I would say it is slightly tricky and more of logic than any calculation.

To ease the calculation, I would multiply each by 100 or I would deal in cents.
So, the amounts are 1, 5, 10 and 25, and the total cost is less than 100.

(1) One of the 4 coins that Yvonne received had a value of $0.01 or 1.
Many possibilities.
Insufficient

(2) The correct change could have consisted of exactly 2 coins, each with a value of 1, 5, 10 or 25($0.01, $0.05, $0.10 or $0.25).
let us analyze the statements
 The total cost could be paid in  TWO  coins or FOUR coins. 
Ways: 
(a) Possibility of each of  two  coins being divisible in two parts, for example 10+10=(5+5)+(5+5)
(b) Possibility of one of the  two  coins being divisible in three parts and the second remaining, for example 25+10=(10+10+5)+(10)
Insufficient

Combined
as 1 can not be divided into two parts, we have to have the second of  two  coins being divided in three parts.
Now, none of 1, 5 or 10 can be divided in three parts with the lower value coins. Thus, the other coin is 25.
Total is 26 or ($0.01 + $0.25) = $0.26 = $0.01 + $0.05 + $0.10 + $0.10
Sufficient

C

Melisma_Behera · Answer

I marked and approached this question incorrectly in the mock, and came for looking answers and realised how to approach it. Anyways, here is my take on it :

(1) Insufficient as the values of other three coins can range from anything to anything.

(2) Okay lets see, we have 4 values - 0.01, 0.05, 0.10, 0.25. So the possible sum of 2 values: 0.26 (0.25 + 0.01), 0.11, 0.15, 0.06, 0.30, 0.35. Now values which can be represented as a sum of 4 values received by Yvonne - 0.26 (0.01+0.10+0.10+0.5), 0.30(0.10+0.10+0.5+0.5) and 0.35 (0.10+0.10+0.10+0.5).

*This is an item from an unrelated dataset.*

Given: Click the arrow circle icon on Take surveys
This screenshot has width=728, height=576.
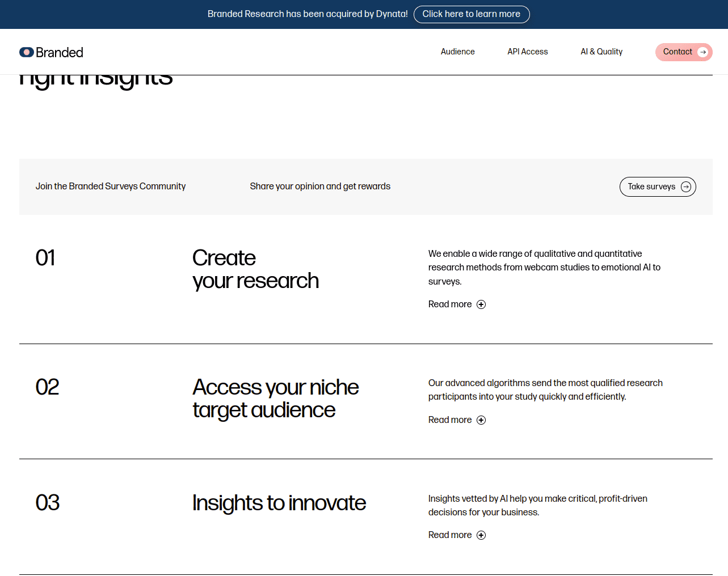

Three possible combinations, so insufficient.

(1)+(2)

One value has to be 0.01 and that is only found in the sum of 0.26, we cant have the value in 0.30 or 0.35 and make the sum as required.

Answer - C

Please let me know if I did any mistake or missed out on something because this is my first time replying to a question on the gmat forum. Thank You!

MrWhite · Answer

Update #2: Refer to Chetan's answer below. My approach is incorrect but decided to leave it here so that one can read this question thread in full and get the most out of this question

Update: after spending some time splitting hair over this I think I might have a solution: Clearly 1) & 2) alone are insufficient. Taking them together: Following on from 1) 0.01 must be there and 2) Sum of 4 coins is same as sum of 2 other coin combinations So our desired sum must be either 0.02, 0.06, 0.11 or 0.26 to satisfy both conditions. "Clearly" of the 4 given coin denominations, achieving a sum of 0.02, 0.06, 0.11 using 4 coins in any combination is not possible. 0.26 = 0.01 + 0.25 = 0.10 + 0.10 + 0.05 + 0.01 The only possible variation which satisfies both conditions. Is this question this tough or is there an infinitely better way to approach this problem 😅 I am still not fully sure whether this is a robust solution. Posted from my mobile device

MrWhite · Answer

Thanks Chetan!! Having you weigh in on this really provided the much needed reassurance.

What are the odds your answer came in while I was literally editing my reply to include my answer hahaha

Posted from my mobile device

chetan2u · Answer

I believe your editing finished 15 minutes later, so there is a probability of you editing while answer was given.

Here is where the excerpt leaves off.